Skillv1.2.12

ClawScan security

OpenClaw OneBot · ClawHub's context-aware review of the artifact, metadata, and declared behavior.

Scanner verdict

BenignApr 28, 2026, 6:44 AM

Verdict: benign
Confidence: medium
Model: gpt-5-mini
Summary: The skill is internally consistent with its stated purpose (a OneBot/QQ channel plugin) and does not request unrelated credentials or unusual installs, but it relies on running npm/bash install scripts and uses a host shared directory — review those before installing.
Guidance: This plugin looks coherent for connecting OpenClaw to OneBot/NapCat, but take these precautions before installing: 1) inspect scripts/install.sh, scripts/sync-openclaw-cli.mjs and package.json npm scripts in the repo — they will run arbitrary code when executed; 2) restrict sharedDir to a dedicated, minimal-permission folder (do not point it at your home or sensitive data); 3) verify wsUrl/httpUrl point to a trusted NapCat/go-cqhttp host and use an access token if available; 4) consider running the install inside a container or isolated environment first; 5) prefer installing from the upstream GitHub repo (the README references a GitHub URL) or another trusted source rather than an unknown package archive.

Review Dimensions

Purpose & Capability: okThe name/description (OneBot 11 channel plugin for QQ) match the declared requirements: node/npm and the two OpenClaw config paths channels.onebot.wsUrl and channels.onebot.httpUrl.

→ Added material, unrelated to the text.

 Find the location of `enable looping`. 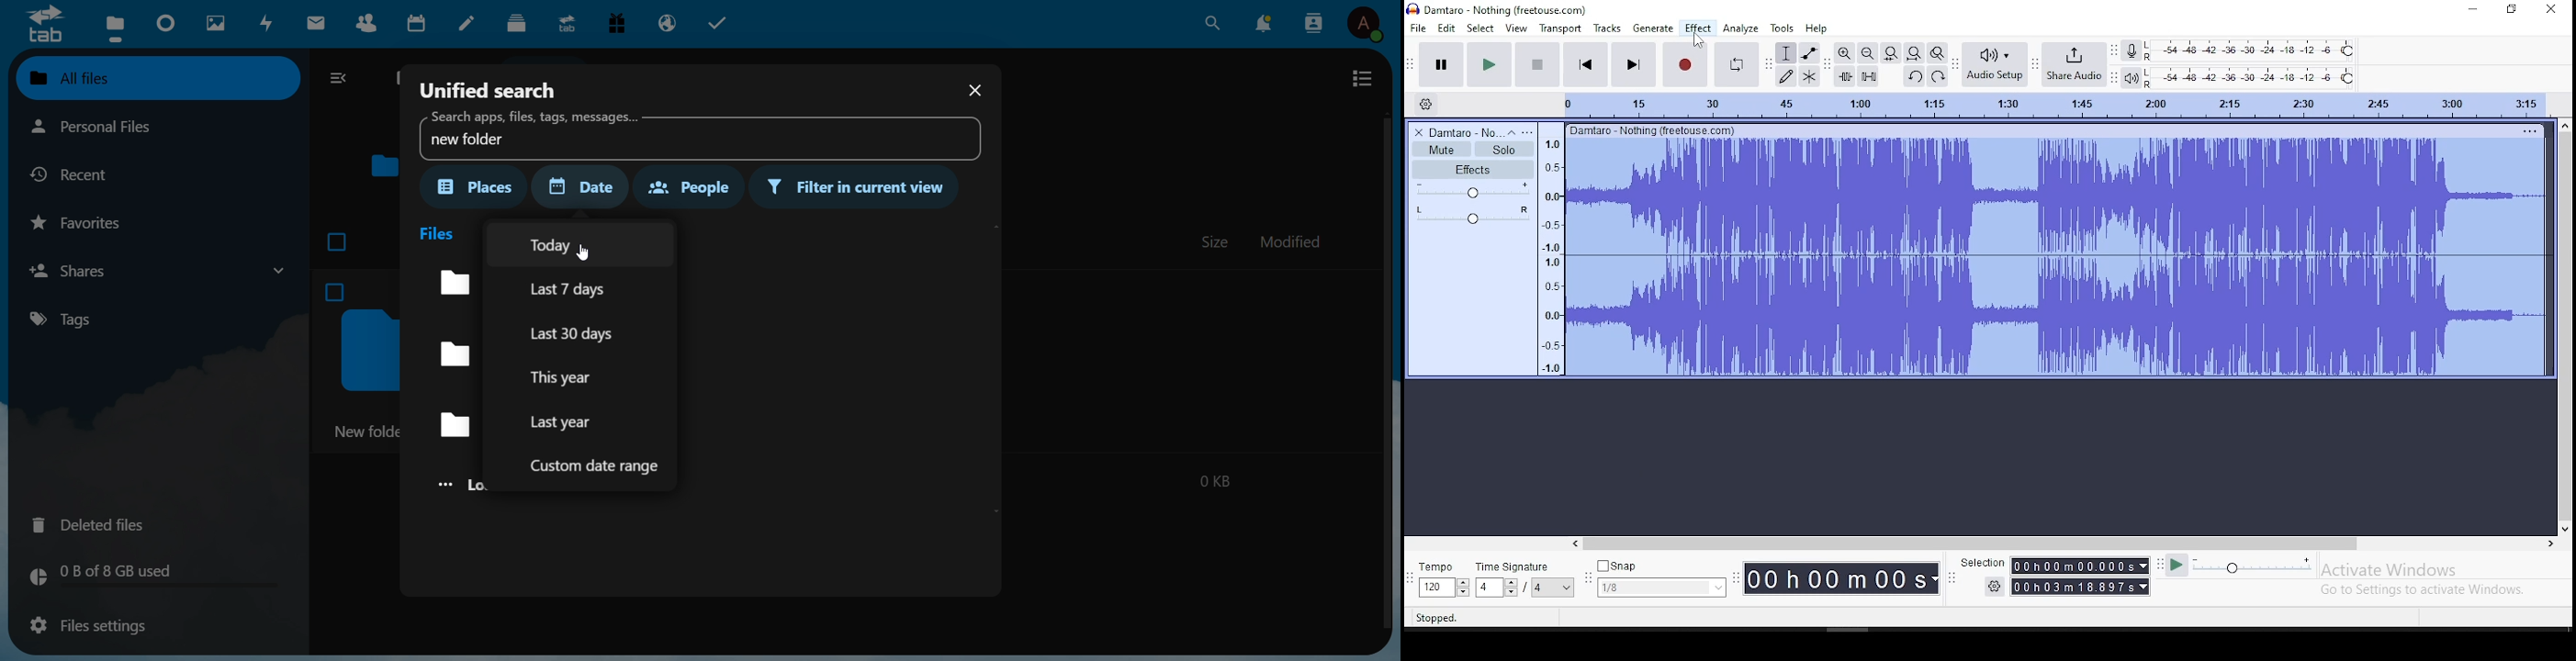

Optional items mentioned in the docs (ffmpeg, pilk/uv) are reasonable for the documented voice pipeline and are not listed as required env secrets.
Instruction Scope: noteSKILL.md is mostly scoped to building/installing the plugin and updating openclaw.json (setting wsUrl/httpUrl/accessToken/sharedDir). It instructs running local scripts (bash scripts/install.sh, npm scripts, scripts/sync-openclaw-cli.mjs) and OpenClaw CLI commands. Those actions are expected for this plugin, but the docs ask the user/agent to execute repository scripts that can run arbitrary code — the repo's scripts should be inspected/verified before execution.
Install Mechanism: noteThere is no formal install spec in the registry (instruction-only). Installation is via repository-provided bash/npm scripts and openclaw CLI. This avoids remote binary downloads in the skill metadata, but npm/shell scripts in the package will execute on the host if run — review package scripts and install.sh prior to running to avoid unexpected actions.
Credentials: noteThe skill does not request any secrets from the registry metadata; it requires two config paths (wsUrl/httpUrl) appropriate for a OneBot channel. The docs mention an optional ONEBOT_ACCESS_TOKEN (expected). The plugin uses a sharedDir/containerSharedDir to stage media — this gives the plugin/agent access to files in that host path and should be limited to a dedicated directory with minimal permissions.
Persistence & Privilege: okalways: false and default autonomous invocation are set (normal). The skill will be installed as an OpenClaw plugin via openclaw plugins install and writes plugin entries into OpenClaw-managed config — expected for a channel plugin. It does not request elevated platform privileges in the metadata.